EXERCISE BRIEF
Return, exactly and in full, the lines of the records below starting at the one with "Viewport: 510px width, 384px height." and ending at the one with "Open the Contact", and no other lines.

───── DATA EXCERPTS ─────

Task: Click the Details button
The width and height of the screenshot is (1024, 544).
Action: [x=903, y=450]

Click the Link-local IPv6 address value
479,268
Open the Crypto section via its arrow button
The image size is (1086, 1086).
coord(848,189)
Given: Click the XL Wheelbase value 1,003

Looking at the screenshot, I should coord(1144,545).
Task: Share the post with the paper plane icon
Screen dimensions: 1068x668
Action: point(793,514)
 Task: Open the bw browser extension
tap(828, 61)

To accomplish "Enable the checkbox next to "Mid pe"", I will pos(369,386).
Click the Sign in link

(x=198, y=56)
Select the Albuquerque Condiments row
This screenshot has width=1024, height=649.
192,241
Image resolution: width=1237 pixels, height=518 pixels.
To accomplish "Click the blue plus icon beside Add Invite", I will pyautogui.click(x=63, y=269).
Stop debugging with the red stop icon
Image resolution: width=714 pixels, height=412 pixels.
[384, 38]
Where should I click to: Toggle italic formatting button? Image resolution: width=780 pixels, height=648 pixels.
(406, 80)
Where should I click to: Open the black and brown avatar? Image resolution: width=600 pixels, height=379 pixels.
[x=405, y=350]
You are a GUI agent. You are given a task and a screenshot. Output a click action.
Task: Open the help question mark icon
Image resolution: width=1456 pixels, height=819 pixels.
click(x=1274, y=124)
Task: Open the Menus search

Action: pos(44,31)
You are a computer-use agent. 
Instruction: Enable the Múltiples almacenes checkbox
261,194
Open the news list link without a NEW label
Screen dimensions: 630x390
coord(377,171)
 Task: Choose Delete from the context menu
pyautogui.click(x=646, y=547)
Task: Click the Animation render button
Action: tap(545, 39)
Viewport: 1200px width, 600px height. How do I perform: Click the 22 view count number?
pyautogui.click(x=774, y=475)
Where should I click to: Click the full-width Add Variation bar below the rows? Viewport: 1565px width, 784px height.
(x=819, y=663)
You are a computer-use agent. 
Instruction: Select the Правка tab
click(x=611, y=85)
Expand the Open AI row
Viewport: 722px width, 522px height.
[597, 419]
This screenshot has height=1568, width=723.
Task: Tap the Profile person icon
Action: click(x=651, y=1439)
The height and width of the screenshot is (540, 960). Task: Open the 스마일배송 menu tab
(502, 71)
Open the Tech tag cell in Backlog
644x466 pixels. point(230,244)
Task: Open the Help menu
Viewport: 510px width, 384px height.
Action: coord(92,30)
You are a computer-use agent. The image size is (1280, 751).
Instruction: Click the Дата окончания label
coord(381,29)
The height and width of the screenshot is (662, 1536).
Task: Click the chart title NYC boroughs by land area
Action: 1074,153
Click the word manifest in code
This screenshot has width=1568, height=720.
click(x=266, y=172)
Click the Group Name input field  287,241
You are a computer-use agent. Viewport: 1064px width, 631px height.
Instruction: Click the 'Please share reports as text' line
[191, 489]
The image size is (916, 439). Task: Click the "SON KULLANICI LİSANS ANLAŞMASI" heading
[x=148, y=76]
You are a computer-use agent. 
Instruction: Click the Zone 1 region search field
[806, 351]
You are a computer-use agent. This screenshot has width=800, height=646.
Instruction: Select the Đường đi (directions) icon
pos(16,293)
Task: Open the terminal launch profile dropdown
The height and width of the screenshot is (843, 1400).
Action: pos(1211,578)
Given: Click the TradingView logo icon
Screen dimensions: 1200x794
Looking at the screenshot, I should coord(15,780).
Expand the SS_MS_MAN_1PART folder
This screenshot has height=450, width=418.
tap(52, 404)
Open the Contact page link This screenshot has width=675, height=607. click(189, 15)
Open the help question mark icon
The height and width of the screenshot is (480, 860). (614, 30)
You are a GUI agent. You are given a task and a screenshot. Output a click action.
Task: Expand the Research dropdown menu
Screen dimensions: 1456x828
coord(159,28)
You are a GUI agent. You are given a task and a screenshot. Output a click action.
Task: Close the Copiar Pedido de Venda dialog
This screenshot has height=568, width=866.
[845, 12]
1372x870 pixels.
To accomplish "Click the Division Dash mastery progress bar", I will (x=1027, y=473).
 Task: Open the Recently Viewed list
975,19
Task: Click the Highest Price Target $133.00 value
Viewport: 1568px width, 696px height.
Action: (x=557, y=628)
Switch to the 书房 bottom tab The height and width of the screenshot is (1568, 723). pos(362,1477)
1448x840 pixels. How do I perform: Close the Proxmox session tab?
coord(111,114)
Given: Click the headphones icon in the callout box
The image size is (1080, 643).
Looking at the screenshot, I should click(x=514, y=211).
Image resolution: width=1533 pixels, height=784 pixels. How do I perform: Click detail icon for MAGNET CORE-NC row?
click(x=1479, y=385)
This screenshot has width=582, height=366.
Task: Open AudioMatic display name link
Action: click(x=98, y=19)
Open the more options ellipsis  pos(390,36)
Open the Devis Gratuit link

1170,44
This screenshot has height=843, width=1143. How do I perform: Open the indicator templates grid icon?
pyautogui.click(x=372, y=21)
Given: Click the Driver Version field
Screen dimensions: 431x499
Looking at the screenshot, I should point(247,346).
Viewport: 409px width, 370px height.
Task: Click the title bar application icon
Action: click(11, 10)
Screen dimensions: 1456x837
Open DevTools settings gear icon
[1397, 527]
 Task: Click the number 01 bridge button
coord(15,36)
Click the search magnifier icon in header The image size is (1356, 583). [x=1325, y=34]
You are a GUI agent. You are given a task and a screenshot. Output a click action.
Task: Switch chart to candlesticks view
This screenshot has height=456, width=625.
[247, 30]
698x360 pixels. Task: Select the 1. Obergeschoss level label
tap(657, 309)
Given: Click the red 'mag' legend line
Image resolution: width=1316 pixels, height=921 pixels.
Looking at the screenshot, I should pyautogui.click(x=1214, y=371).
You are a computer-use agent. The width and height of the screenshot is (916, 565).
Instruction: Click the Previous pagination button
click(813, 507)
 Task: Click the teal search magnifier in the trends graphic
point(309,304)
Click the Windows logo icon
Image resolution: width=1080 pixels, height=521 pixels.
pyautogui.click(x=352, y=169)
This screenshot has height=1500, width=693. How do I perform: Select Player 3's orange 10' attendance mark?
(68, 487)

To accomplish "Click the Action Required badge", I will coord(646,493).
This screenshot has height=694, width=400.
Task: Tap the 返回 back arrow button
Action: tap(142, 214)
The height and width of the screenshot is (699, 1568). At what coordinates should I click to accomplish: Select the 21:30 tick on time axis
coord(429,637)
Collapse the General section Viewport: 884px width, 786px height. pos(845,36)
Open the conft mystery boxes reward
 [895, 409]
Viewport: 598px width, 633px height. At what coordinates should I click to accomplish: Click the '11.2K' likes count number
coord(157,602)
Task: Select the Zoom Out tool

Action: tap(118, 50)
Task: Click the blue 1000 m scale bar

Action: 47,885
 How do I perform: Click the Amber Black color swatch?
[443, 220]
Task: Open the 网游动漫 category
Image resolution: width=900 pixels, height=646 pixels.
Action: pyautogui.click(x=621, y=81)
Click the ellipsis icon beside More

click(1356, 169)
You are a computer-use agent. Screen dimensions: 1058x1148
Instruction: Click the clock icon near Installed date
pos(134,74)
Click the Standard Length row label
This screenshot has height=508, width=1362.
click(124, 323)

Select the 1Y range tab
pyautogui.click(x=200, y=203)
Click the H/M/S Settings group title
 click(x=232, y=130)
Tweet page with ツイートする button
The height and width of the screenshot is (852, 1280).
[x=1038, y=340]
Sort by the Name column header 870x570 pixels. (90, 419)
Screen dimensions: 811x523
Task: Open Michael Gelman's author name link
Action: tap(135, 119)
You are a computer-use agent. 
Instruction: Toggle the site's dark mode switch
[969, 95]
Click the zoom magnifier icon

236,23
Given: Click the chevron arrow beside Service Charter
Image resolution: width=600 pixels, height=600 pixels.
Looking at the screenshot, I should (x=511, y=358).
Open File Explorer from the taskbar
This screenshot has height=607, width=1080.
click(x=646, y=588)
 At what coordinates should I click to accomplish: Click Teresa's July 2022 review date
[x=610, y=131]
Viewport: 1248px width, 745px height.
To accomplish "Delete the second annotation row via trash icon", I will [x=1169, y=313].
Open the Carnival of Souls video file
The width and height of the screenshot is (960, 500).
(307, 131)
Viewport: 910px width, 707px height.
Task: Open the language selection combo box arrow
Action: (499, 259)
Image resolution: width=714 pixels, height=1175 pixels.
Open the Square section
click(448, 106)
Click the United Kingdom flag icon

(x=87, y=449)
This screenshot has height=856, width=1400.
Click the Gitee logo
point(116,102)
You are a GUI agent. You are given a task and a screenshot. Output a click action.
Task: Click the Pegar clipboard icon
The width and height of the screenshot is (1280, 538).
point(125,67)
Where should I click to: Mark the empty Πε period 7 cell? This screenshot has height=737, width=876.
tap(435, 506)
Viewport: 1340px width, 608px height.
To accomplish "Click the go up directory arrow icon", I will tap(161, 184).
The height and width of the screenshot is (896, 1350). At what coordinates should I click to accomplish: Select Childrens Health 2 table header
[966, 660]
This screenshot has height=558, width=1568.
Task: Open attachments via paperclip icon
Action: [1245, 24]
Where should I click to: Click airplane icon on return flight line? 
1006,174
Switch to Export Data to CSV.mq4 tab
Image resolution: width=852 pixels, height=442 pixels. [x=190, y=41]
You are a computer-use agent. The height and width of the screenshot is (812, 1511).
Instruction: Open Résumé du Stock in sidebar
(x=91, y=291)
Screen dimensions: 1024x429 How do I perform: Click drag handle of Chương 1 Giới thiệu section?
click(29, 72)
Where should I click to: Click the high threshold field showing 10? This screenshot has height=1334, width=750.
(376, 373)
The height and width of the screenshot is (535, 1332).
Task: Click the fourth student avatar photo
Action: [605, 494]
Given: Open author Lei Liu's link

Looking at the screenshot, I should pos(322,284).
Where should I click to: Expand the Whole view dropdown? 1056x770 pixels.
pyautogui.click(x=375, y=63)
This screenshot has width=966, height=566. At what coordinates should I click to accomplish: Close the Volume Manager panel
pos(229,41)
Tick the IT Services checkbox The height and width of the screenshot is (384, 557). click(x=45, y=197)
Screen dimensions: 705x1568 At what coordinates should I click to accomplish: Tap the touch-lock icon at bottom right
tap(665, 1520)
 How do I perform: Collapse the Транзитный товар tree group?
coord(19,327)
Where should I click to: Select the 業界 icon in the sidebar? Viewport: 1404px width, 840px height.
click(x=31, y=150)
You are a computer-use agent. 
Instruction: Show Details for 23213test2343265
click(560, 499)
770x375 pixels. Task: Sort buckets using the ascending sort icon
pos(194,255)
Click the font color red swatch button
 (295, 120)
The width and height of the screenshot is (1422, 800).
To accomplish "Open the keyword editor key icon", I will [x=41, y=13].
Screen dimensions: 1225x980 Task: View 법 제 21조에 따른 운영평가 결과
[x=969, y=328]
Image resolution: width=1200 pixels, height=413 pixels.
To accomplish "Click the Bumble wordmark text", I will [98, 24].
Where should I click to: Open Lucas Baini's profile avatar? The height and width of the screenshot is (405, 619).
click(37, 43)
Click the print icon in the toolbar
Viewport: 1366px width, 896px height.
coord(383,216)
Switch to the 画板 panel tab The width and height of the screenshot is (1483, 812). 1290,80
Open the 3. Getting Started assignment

─────

RESULT OF THE EXERCISE
Viewport: 510px width, 384px height.
Action: coord(92,30)
You are a computer-use agent. The image size is (1280, 751).
Instruction: Click the Дата окончания label
coord(381,29)
The height and width of the screenshot is (662, 1536).
Task: Click the chart title NYC boroughs by land area
Action: 1074,153
Click the word manifest in code
This screenshot has width=1568, height=720.
click(x=266, y=172)
Click the Group Name input field  287,241
You are a computer-use agent. Viewport: 1064px width, 631px height.
Instruction: Click the 'Please share reports as text' line
[191, 489]
The image size is (916, 439). Task: Click the "SON KULLANICI LİSANS ANLAŞMASI" heading
[x=148, y=76]
You are a computer-use agent. 
Instruction: Click the Zone 1 region search field
[806, 351]
You are a computer-use agent. This screenshot has width=800, height=646.
Instruction: Select the Đường đi (directions) icon
pos(16,293)
Task: Open the terminal launch profile dropdown
The height and width of the screenshot is (843, 1400).
Action: pos(1211,578)
Given: Click the TradingView logo icon
Screen dimensions: 1200x794
Looking at the screenshot, I should coord(15,780).
Expand the SS_MS_MAN_1PART folder
This screenshot has height=450, width=418.
tap(52, 404)
Open the Contact page link This screenshot has width=675, height=607. click(189, 15)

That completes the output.